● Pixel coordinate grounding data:
****************************************

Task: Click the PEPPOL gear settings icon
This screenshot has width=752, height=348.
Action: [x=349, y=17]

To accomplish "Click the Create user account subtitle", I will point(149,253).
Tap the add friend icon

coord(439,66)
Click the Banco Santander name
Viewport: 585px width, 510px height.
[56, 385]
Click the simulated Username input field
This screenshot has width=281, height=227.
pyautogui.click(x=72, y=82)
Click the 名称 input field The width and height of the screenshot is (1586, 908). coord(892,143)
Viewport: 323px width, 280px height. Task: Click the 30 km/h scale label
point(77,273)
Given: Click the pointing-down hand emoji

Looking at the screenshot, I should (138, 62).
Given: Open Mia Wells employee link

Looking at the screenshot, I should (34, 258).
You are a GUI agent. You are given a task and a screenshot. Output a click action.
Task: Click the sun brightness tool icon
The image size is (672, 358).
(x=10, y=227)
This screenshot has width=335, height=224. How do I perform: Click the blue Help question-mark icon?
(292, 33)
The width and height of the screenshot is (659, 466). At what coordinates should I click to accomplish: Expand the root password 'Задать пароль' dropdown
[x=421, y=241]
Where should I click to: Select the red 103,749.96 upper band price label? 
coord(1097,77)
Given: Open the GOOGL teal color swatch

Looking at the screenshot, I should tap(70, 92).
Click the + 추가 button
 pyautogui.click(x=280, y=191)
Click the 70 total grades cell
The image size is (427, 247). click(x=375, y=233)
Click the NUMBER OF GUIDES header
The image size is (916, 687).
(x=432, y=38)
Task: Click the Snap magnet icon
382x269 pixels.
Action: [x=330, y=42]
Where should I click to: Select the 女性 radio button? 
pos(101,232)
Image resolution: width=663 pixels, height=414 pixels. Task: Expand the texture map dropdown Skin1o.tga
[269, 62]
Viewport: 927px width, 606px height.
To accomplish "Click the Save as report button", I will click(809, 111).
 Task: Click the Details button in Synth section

****************************************

Only the lines from the one that contains "You are a GUI" to the end of the data should be output, exactly as they appear.

● ANSWER:
You are a GUI agent. You are given a task and a screenshot. Output a click action.
Task: Click the sun brightness tool icon
The image size is (672, 358).
(x=10, y=227)
This screenshot has width=335, height=224. How do I perform: Click the blue Help question-mark icon?
(292, 33)
The width and height of the screenshot is (659, 466). At what coordinates should I click to accomplish: Expand the root password 'Задать пароль' dropdown
[x=421, y=241]
Where should I click to: Select the red 103,749.96 upper band price label? 
coord(1097,77)
Given: Open the GOOGL teal color swatch

Looking at the screenshot, I should tap(70, 92).
Click the + 추가 button
 pyautogui.click(x=280, y=191)
Click the 70 total grades cell
The image size is (427, 247). click(x=375, y=233)
Click the NUMBER OF GUIDES header
The image size is (916, 687).
(x=432, y=38)
Task: Click the Snap magnet icon
382x269 pixels.
Action: [x=330, y=42]
Where should I click to: Select the 女性 radio button? 
pos(101,232)
Image resolution: width=663 pixels, height=414 pixels. Task: Expand the texture map dropdown Skin1o.tga
[269, 62]
Viewport: 927px width, 606px height.
To accomplish "Click the Save as report button", I will click(809, 111).
 Task: Click the Details button in Synth section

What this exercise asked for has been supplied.